This weekend, I had my first night away from my daughter since she was born in September of 2008. My girlfriends and I rented a hotel room downtown. I had planned chocolate-covered strawberries accompanied by sparkling wine and even-more-sparkling conversation effervescing into a night capped by us moving and grooving like carefree, crazy girls on some dance floor.
After extended breastfeeding, the night-out was a celebration of my body being my own again. I even bought a couple of new bras, one in tiger print and the other in chili pepper red, to replace what has become a sad collection of brave but exhausted brassieres that finally succumbed after surviving both pregnancy and breastfeeding. I needed something sexier and more whimsical to remind me that I’m more than just a nose and bottom-wiping machine.
I think what I wanted most that night was to remember and bring alive again a different side of myself. Something about being entirely responsible for another human being….it’s a wonderful gift, but also a sobering reality. In general, life is weightier with children. I am anchored by words like Responsibility. Consequences. Schedules. Routine. Commitment. They rope around me and hold me firmly so that I can provide a stable and safe environment for a beautiful little creature to harbor.
But I do miss taking flight myself. I miss a life defined by words like Spontaneous.
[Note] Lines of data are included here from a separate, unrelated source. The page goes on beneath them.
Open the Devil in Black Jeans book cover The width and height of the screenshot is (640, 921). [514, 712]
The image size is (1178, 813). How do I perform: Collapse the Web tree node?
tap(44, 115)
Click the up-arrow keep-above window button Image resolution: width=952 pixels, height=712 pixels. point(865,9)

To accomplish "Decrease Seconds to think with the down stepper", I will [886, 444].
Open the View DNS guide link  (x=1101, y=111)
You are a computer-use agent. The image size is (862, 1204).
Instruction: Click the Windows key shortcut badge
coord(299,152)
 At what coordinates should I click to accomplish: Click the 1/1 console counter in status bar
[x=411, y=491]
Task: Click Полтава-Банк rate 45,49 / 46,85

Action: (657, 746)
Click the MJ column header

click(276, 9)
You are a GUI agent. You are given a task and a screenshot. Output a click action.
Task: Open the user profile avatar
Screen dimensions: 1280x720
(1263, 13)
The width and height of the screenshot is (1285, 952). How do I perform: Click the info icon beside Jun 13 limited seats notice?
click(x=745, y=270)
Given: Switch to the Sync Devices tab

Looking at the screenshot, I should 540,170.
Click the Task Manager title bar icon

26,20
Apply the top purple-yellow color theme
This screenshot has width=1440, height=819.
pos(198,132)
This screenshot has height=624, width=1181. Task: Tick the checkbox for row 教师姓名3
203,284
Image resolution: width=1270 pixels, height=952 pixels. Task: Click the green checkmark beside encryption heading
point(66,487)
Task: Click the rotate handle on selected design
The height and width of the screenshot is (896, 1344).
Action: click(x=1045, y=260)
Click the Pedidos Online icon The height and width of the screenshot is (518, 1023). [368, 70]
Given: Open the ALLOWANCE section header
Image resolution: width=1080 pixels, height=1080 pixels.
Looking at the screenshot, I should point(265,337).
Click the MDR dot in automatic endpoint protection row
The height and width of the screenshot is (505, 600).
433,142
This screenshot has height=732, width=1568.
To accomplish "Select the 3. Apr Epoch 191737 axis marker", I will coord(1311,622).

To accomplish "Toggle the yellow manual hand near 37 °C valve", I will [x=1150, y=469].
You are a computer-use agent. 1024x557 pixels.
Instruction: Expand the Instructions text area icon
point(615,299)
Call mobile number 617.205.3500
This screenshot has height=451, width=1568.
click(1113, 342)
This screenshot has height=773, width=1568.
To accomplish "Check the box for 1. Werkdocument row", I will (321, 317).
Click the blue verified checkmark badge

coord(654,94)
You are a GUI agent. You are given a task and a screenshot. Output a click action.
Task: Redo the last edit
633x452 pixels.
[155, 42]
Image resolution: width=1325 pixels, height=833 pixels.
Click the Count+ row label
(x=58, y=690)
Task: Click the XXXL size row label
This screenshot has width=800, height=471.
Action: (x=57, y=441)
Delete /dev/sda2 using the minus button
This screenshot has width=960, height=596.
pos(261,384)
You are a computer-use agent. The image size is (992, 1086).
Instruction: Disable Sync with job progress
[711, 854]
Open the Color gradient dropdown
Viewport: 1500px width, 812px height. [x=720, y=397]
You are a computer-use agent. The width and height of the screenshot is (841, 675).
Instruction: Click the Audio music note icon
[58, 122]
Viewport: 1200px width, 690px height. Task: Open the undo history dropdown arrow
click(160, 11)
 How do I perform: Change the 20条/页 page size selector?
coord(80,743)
Freedom. Impulse. Fanciful. For one evening, I hoped to become acquainted with these words again.
All the right ingredients were there: We danced and sang and laughed a lot. We made memories. But I didn’t exactly capture the feeling I was hoping to embrace. I felt bigger in body and age than almost every other woman we encountered that night. I resisted being motherly towards my younger sister and cousins, three of whom wear sizes 0-4, and therefore could’ve easily been trampled on the dance floor. I overheard some twenty-somethings assuring another woman in the bathroom that she looked “amazing!” and that they couldn’t believe she was (gasp) almost 32 years old! I felt a bit out-of-place waiting in a line outside a dance club while people ten years younger than me strutted past like peacocks showing off their prettiest feathers. And, after it was all over, I actually got in trouble with one of my best friend’s mom because she didn’t approve of the photos on Facebook (none of which showed me doing anything I wouldn’t want my own daughter to do when she’s of age), which sort of tarnished my memories of the evening because I felt guilty— and I wasn’t even quite sure why.
The truth is that this feeling of being unencumbered is hard to manufacture. It’s not an outfit (0r a fun tiger-print bra) that one can put on and take off to fit the occasion. It either comes upon you in an unplanned and fleeting instance like ever-changing light on the shifting waves OR it exists in your life because you’ve trained yourself to continually slough off the burdens of worry and unnecessary obligations so they don’t accumulate like barnacles on a boat. The latter is something I need to begin practicing because I’m realizing that unless I make an effort, I’m going to spend my life feeling like an old, weathered and barnacled barge which serves a practical purpose but no longer thinks of itself as being fit to skip over cerulean seas towards the sunset and an evening full of romantic adventures. So I’m going to do what I can to keep that wave-skimming vessel fit for sea. I don’t exactly know how I’m going to do it, but at 31 I’m too young to be a barge. Any ideas?